What the exercise asks: Word for word, restate every entry shown below.

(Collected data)
-----

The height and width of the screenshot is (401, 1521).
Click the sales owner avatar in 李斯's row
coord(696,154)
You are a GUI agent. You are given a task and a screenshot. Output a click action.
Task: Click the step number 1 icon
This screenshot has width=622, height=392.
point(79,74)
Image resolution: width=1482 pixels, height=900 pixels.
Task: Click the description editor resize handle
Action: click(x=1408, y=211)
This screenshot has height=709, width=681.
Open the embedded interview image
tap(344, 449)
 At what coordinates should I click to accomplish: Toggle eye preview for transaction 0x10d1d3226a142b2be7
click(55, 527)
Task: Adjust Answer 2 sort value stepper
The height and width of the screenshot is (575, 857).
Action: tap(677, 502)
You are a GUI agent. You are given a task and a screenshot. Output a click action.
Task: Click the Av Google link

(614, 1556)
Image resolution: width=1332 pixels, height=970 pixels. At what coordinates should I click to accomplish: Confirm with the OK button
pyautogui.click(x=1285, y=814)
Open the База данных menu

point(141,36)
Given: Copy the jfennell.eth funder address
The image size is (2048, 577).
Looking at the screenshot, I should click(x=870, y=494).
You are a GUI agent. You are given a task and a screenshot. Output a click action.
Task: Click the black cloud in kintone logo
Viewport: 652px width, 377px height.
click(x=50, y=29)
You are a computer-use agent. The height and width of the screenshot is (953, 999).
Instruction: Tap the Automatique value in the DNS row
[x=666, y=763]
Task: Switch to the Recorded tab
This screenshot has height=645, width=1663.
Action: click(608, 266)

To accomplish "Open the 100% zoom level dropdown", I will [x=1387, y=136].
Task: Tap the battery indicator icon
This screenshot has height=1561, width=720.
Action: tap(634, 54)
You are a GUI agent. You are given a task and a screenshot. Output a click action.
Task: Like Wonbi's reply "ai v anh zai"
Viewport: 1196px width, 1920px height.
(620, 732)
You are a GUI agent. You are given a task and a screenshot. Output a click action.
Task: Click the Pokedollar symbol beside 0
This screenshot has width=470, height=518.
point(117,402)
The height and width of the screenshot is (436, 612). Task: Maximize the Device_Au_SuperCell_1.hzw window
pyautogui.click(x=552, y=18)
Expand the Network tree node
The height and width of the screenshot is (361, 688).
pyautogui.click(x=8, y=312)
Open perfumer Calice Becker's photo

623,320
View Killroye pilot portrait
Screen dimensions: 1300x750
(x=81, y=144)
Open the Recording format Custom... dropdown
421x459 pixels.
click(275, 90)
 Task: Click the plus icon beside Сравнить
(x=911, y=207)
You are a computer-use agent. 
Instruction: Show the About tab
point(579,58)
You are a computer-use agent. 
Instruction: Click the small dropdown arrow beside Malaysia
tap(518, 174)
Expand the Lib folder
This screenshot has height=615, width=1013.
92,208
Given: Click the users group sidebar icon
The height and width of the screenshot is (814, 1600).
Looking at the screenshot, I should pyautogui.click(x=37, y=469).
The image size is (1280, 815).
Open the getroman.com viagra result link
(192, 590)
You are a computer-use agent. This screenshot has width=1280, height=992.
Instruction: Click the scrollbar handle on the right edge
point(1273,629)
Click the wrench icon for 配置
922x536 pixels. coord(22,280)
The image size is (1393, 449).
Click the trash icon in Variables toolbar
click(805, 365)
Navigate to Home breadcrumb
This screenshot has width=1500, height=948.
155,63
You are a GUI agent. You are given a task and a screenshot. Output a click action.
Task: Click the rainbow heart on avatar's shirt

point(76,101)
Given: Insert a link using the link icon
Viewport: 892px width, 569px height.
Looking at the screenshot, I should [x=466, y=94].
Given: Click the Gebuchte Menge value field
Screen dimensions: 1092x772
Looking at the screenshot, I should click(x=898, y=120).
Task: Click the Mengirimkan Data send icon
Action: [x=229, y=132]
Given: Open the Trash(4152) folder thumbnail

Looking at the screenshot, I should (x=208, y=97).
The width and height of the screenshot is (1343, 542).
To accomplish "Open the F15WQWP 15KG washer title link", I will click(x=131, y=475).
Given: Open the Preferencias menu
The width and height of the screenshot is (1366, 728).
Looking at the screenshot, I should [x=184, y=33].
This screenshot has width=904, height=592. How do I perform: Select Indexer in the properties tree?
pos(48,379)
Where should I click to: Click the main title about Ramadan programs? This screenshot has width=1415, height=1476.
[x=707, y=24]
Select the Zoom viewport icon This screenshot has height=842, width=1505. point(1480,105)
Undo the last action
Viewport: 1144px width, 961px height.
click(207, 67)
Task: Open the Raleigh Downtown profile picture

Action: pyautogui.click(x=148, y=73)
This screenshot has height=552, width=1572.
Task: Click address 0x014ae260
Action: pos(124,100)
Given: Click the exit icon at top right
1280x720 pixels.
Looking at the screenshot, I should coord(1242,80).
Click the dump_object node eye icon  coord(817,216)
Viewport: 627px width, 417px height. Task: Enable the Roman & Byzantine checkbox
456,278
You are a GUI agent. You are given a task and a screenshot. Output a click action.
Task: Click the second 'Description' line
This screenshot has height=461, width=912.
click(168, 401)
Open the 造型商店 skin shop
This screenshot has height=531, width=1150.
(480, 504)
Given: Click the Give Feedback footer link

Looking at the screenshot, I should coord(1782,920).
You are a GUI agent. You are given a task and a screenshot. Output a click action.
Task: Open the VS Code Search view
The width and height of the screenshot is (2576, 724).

-----

Response to the exercise:
The height and width of the screenshot is (401, 1521).
Click the sales owner avatar in 李斯's row
coord(696,154)
You are a GUI agent. You are given a task and a screenshot. Output a click action.
Task: Click the step number 1 icon
This screenshot has width=622, height=392.
point(79,74)
Image resolution: width=1482 pixels, height=900 pixels.
Task: Click the description editor resize handle
Action: click(x=1408, y=211)
This screenshot has height=709, width=681.
Open the embedded interview image
tap(344, 449)
 At what coordinates should I click to accomplish: Toggle eye preview for transaction 0x10d1d3226a142b2be7
click(55, 527)
Task: Adjust Answer 2 sort value stepper
The height and width of the screenshot is (575, 857).
Action: tap(677, 502)
You are a GUI agent. You are given a task and a screenshot. Output a click action.
Task: Click the Av Google link

(614, 1556)
Image resolution: width=1332 pixels, height=970 pixels. At what coordinates should I click to accomplish: Confirm with the OK button
pyautogui.click(x=1285, y=814)
Open the База данных menu

point(141,36)
Given: Copy the jfennell.eth funder address
The image size is (2048, 577).
Looking at the screenshot, I should click(x=870, y=494).
You are a GUI agent. You are given a task and a screenshot. Output a click action.
Task: Click the black cloud in kintone logo
Viewport: 652px width, 377px height.
click(x=50, y=29)
You are a computer-use agent. The height and width of the screenshot is (953, 999).
Instruction: Tap the Automatique value in the DNS row
[x=666, y=763]
Task: Switch to the Recorded tab
This screenshot has height=645, width=1663.
Action: click(608, 266)

To accomplish "Open the 100% zoom level dropdown", I will [x=1387, y=136].
Task: Tap the battery indicator icon
This screenshot has height=1561, width=720.
Action: tap(634, 54)
You are a GUI agent. You are given a task and a screenshot. Output a click action.
Task: Like Wonbi's reply "ai v anh zai"
Viewport: 1196px width, 1920px height.
(620, 732)
You are a GUI agent. You are given a task and a screenshot. Output a click action.
Task: Click the Pokedollar symbol beside 0
This screenshot has width=470, height=518.
point(117,402)
The height and width of the screenshot is (436, 612). Task: Maximize the Device_Au_SuperCell_1.hzw window
pyautogui.click(x=552, y=18)
Expand the Network tree node
The height and width of the screenshot is (361, 688).
pyautogui.click(x=8, y=312)
Open perfumer Calice Becker's photo

623,320
View Killroye pilot portrait
Screen dimensions: 1300x750
(x=81, y=144)
Open the Recording format Custom... dropdown
421x459 pixels.
click(275, 90)
 Task: Click the plus icon beside Сравнить
(x=911, y=207)
You are a computer-use agent. 
Instruction: Show the About tab
point(579,58)
You are a computer-use agent. 
Instruction: Click the small dropdown arrow beside Malaysia
tap(518, 174)
Expand the Lib folder
This screenshot has height=615, width=1013.
92,208
Given: Click the users group sidebar icon
The height and width of the screenshot is (814, 1600).
Looking at the screenshot, I should pyautogui.click(x=37, y=469).
The image size is (1280, 815).
Open the getroman.com viagra result link
(192, 590)
You are a computer-use agent. This screenshot has width=1280, height=992.
Instruction: Click the scrollbar handle on the right edge
point(1273,629)
Click the wrench icon for 配置
922x536 pixels. coord(22,280)
The image size is (1393, 449).
Click the trash icon in Variables toolbar
click(805, 365)
Navigate to Home breadcrumb
This screenshot has width=1500, height=948.
155,63
You are a GUI agent. You are given a task and a screenshot. Output a click action.
Task: Click the rainbow heart on avatar's shirt

point(76,101)
Given: Insert a link using the link icon
Viewport: 892px width, 569px height.
Looking at the screenshot, I should [x=466, y=94].
Given: Click the Gebuchte Menge value field
Screen dimensions: 1092x772
Looking at the screenshot, I should click(x=898, y=120).
Task: Click the Mengirimkan Data send icon
Action: [x=229, y=132]
Given: Open the Trash(4152) folder thumbnail

Looking at the screenshot, I should (x=208, y=97).
The width and height of the screenshot is (1343, 542).
To accomplish "Open the F15WQWP 15KG washer title link", I will click(x=131, y=475).
Given: Open the Preferencias menu
The width and height of the screenshot is (1366, 728).
Looking at the screenshot, I should [x=184, y=33].
This screenshot has width=904, height=592. How do I perform: Select Indexer in the properties tree?
pos(48,379)
Where should I click to: Click the main title about Ramadan programs? This screenshot has width=1415, height=1476.
[x=707, y=24]
Select the Zoom viewport icon This screenshot has height=842, width=1505. point(1480,105)
Undo the last action
Viewport: 1144px width, 961px height.
click(207, 67)
Task: Open the Raleigh Downtown profile picture

Action: pyautogui.click(x=148, y=73)
This screenshot has height=552, width=1572.
Task: Click address 0x014ae260
Action: pos(124,100)
Given: Click the exit icon at top right
1280x720 pixels.
Looking at the screenshot, I should coord(1242,80).
Click the dump_object node eye icon  coord(817,216)
Viewport: 627px width, 417px height. Task: Enable the Roman & Byzantine checkbox
456,278
You are a GUI agent. You are given a task and a screenshot. Output a click action.
Task: Click the second 'Description' line
This screenshot has height=461, width=912.
click(168, 401)
Open the 造型商店 skin shop
This screenshot has height=531, width=1150.
(480, 504)
Given: Click the Give Feedback footer link

Looking at the screenshot, I should coord(1782,920).
You are a GUI agent. You are given a task and a screenshot. Output a click action.
Task: Open the VS Code Search view
The width and height of the screenshot is (2576, 724).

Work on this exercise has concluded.